HAMPTON, Va. (WAVY) – The Student Airborne Science Activation (SASA) program allows first and second year undergraduate students to conduct a summer internship with NASA.
As part of the eight-week program, students get to see how research projects are conducted, interact with scientists and mentors and take to the skies in a NASA P-3.
On a recent mission, the students flew over Washington DC, Baltimore and Hampton Roads – gathering data using a P-3 Orion.
NASA’s P-3 Orion is a modified research plane – with cameras, sensors and instruments to measure various elements in flight. Onboard the aircraft are students and researchers from NASA’s Airborne Science Program are able to work together- observing, learning and researching.
Kailyn Hyman is a Rising Junior at Hampton University. She is studying aviation management, so the opportunity to work and fly with NASA was one she took full advantage of. She was able to speak to the pilots and see how they conduct their missions.
“You get to kind of talk to them and see what they’re doing, where we’re going. Seeing how all that all of that comes together is what I’m doing to see how aviation could tie into NASA and science,” said Hyman.
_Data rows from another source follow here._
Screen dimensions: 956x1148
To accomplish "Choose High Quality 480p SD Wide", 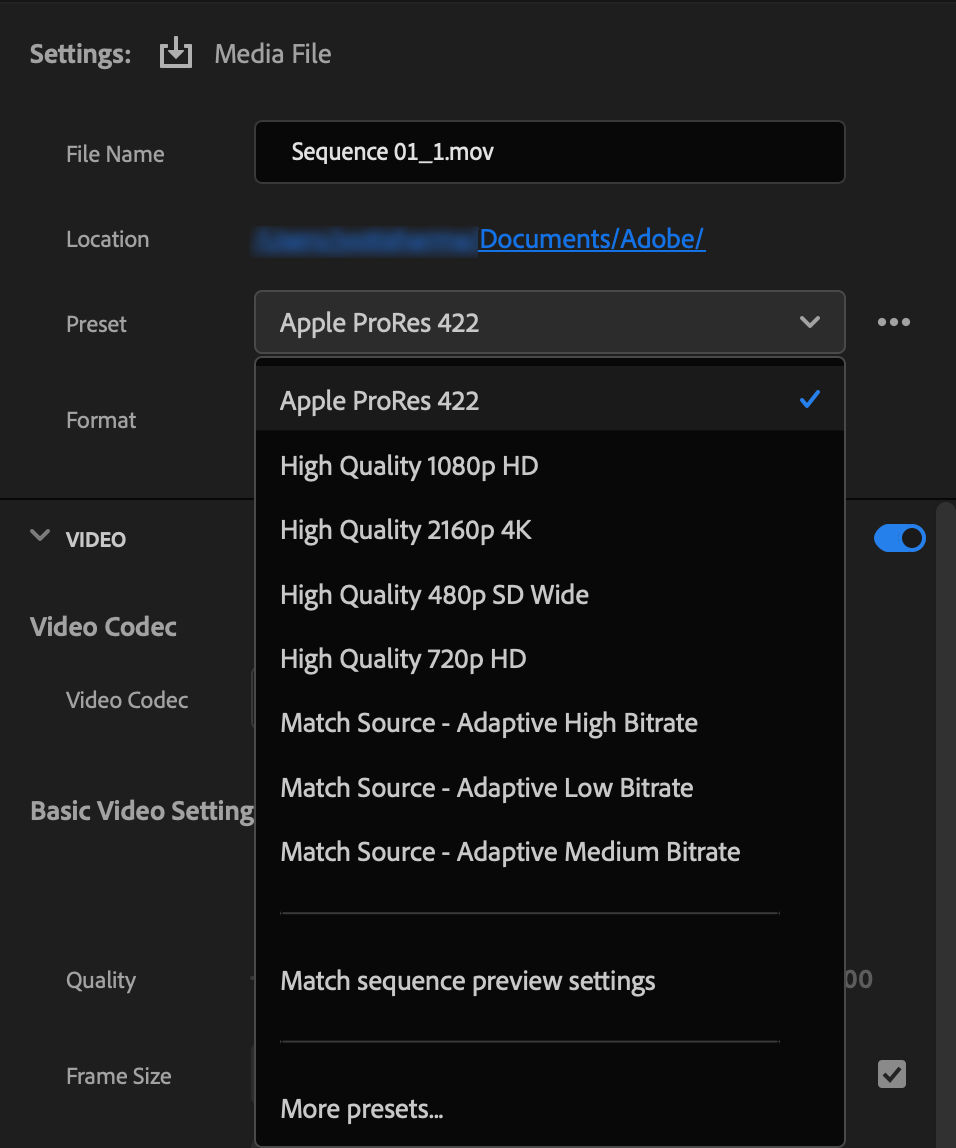I will [x=434, y=594].
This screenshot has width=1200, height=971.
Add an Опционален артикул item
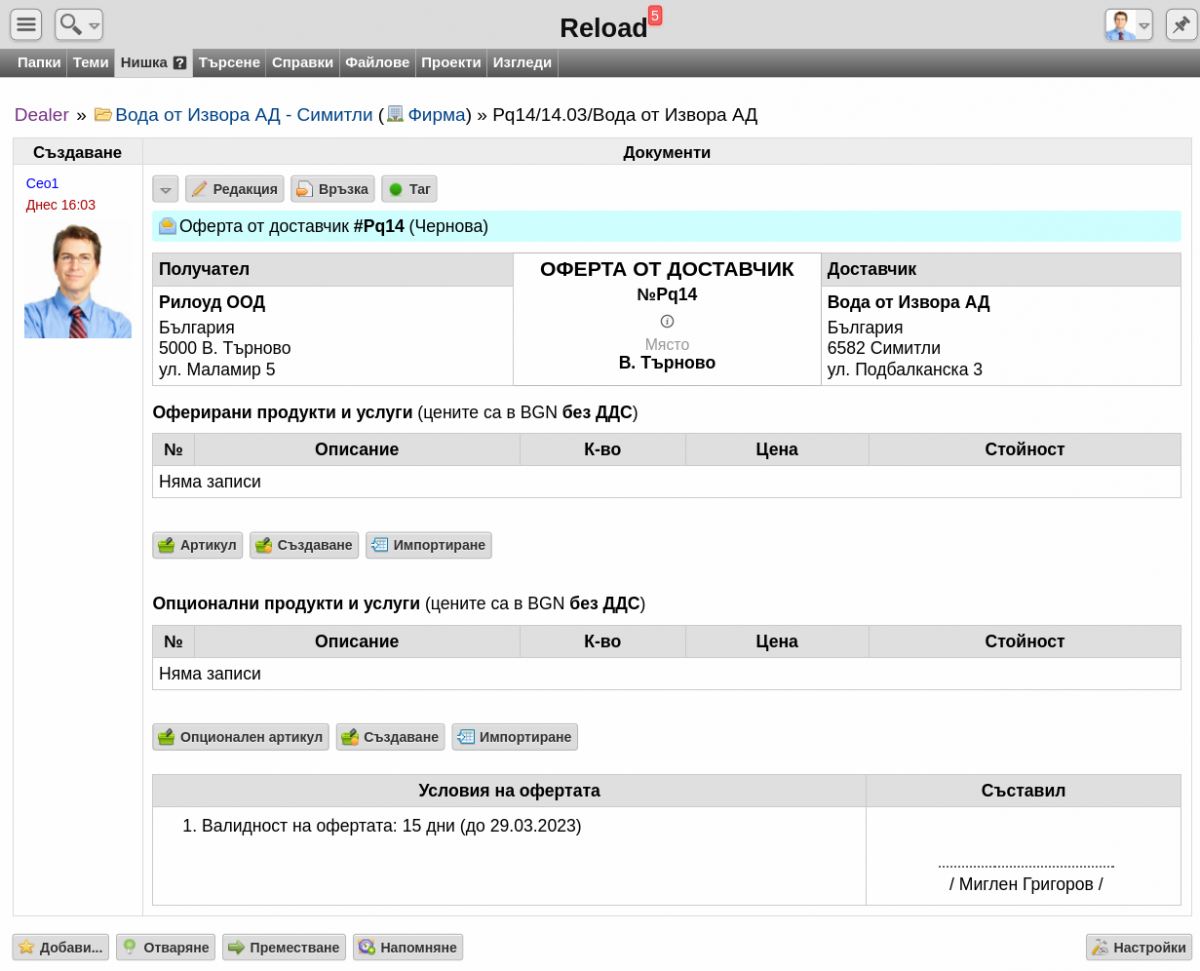241,737
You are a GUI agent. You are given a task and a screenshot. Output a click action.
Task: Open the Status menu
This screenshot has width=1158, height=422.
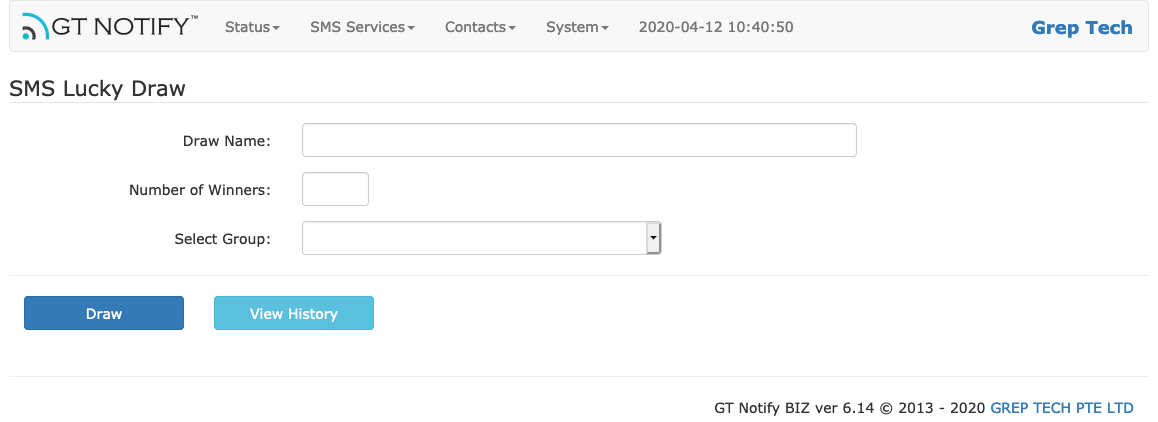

For Hampton University Professor Ruben Delgado, the experience with the students is quite rewarding. “To see the their growth… many of them the first week didn’t have a concrete idea of what they wanted to do, and through very informal conversations, just listening to them, several of them have expressed an interest in pursuing graduate careers, either masters or sciences and into science and engineering.”
Careers that may just bring them back to NASA Wallops, and into the skies once again.